We've been pursuing some highly experimental fusions for the MoE grouped MLP block (added in #2769). These have hyperspecific optimizations, depend on bleeding edge cuDNN Frontend versions, and break the op fuser contract that fusions can be applied independently in the forward and backward (see #2981 (comment)). This PR refactors the grouped MLP fused ops as joint forward-backward fusions (see #3080), so that we can fully integrate the forward and backward impls without needing to fuss with compatibility with the basic ops.

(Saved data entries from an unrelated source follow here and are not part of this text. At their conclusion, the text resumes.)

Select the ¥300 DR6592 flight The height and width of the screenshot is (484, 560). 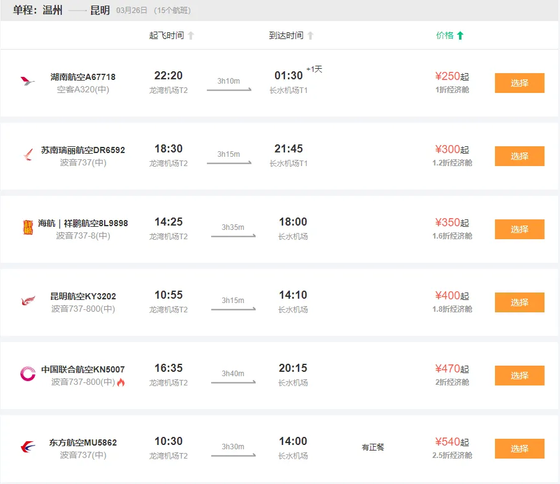[x=519, y=156]
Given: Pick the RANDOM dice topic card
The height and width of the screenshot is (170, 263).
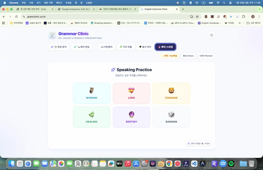Looking at the screenshot, I should pos(171,117).
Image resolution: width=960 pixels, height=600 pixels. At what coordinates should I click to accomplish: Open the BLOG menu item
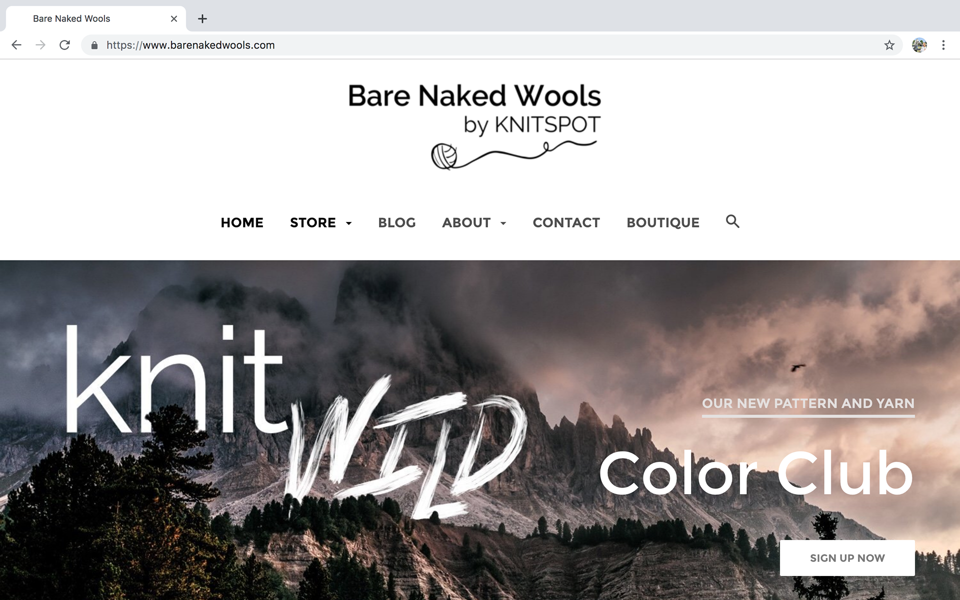pyautogui.click(x=397, y=223)
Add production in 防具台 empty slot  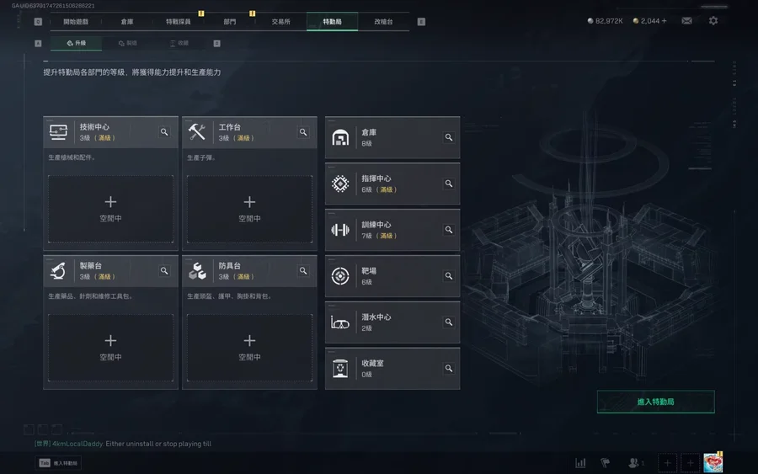click(x=249, y=348)
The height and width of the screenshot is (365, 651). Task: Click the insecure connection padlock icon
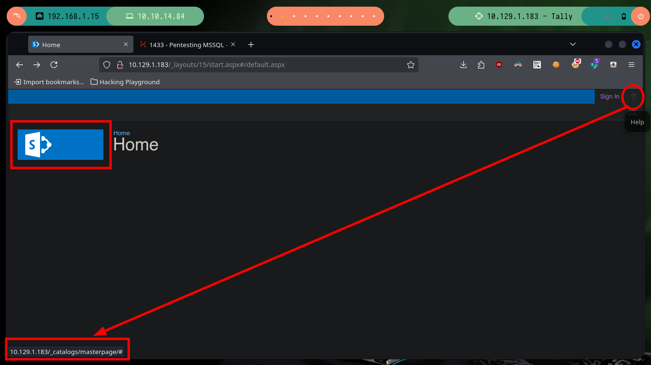point(120,65)
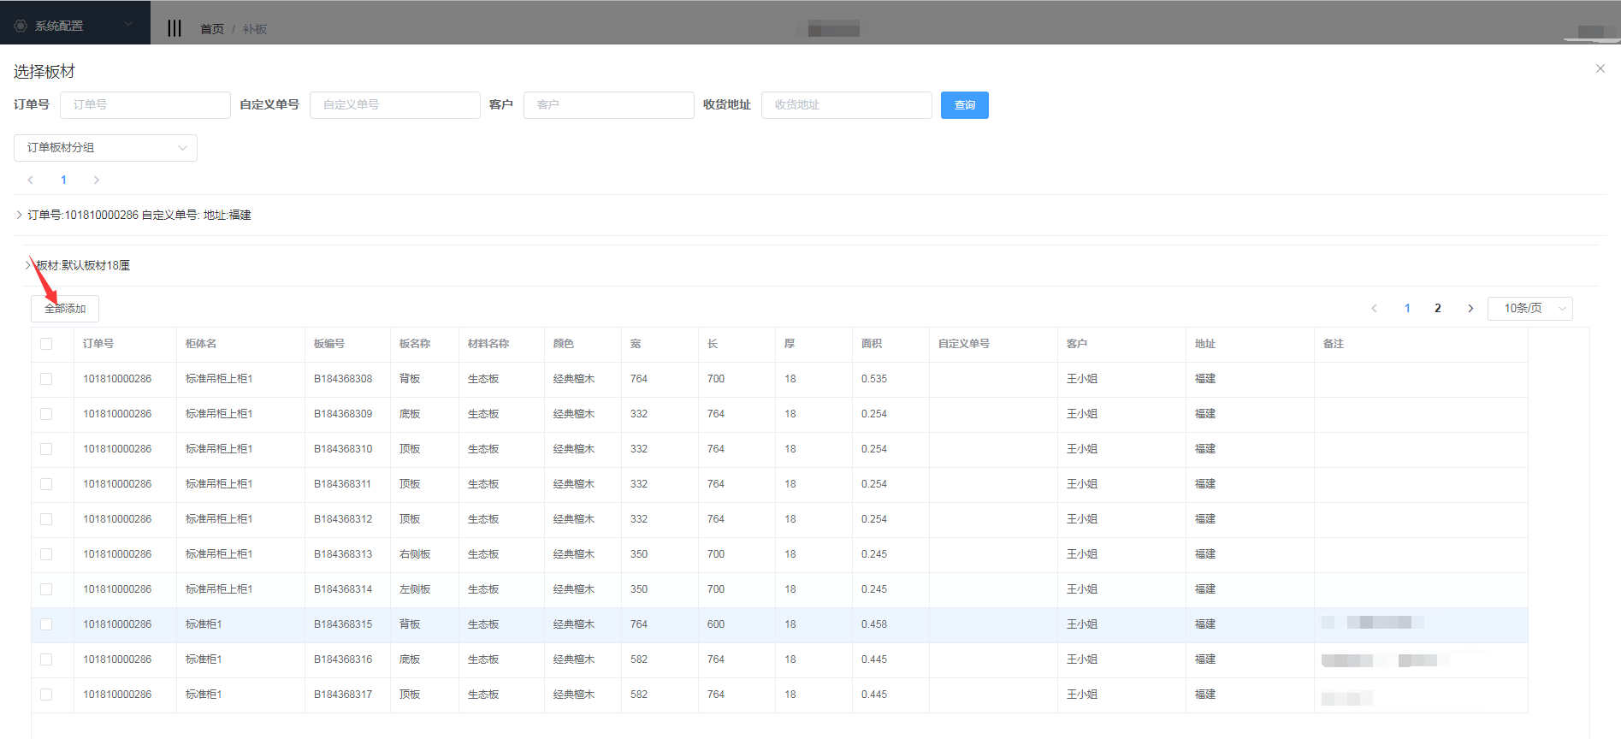
Task: Click the sidebar collapse bars icon
Action: (x=175, y=28)
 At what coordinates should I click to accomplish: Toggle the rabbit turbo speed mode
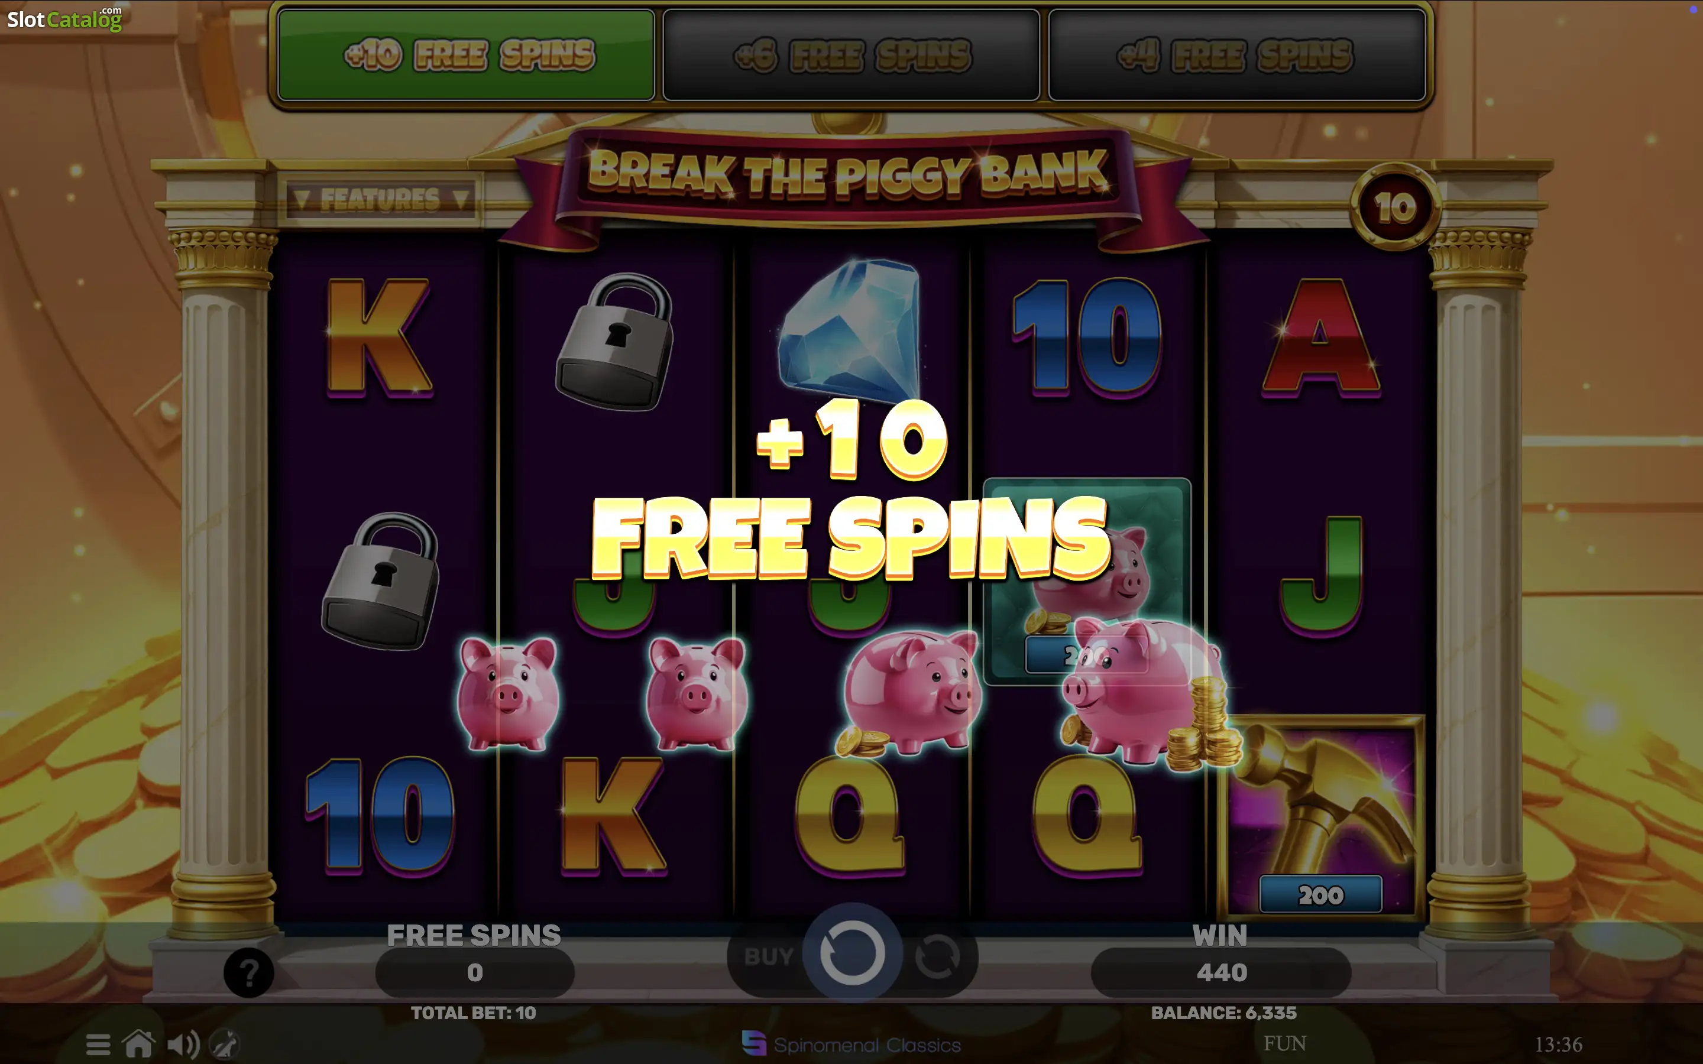tap(225, 1044)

Also, by packing all grouped-MLP-specific logic in one file, we can treat it as a black box for experimental optimizations.

Type of change

  • Documentation change (change only to the documentation, either a fix or a new content)
  • Bug fix (non-breaking change which fixes an issue)
  • New feature (non-breaking change which adds functionality)
  • Breaking change (fix or feature that would cause existing functionality to not work as expected)
  • Infra/Build change
  • Code refactoring

Changes

  • Refactor grouped MLP into a joint forward-backward fused op
  • Consolidate grouped-MLP-specific logic into same source file as grouped MLP

Checklist:

  • I have read and followed the contributing guidelines
  • The functionality is complete
  • I have commented my code, particularly in hard-to-understand areas
  • I have made corresponding changes to the documentation
  • My changes generate no new warnings
  • I have added tests that prove my fix is effective or that my feature works
  • New and existing unit tests pass locally with my changes

Consolidate the experimental grouped MLP forward and backward CuTe DSL fusions into a single joint fused operation. Move grouped-MLP-specific helper logic out of ops/_common.py and update tests to assert the joint forward/backward fusion object.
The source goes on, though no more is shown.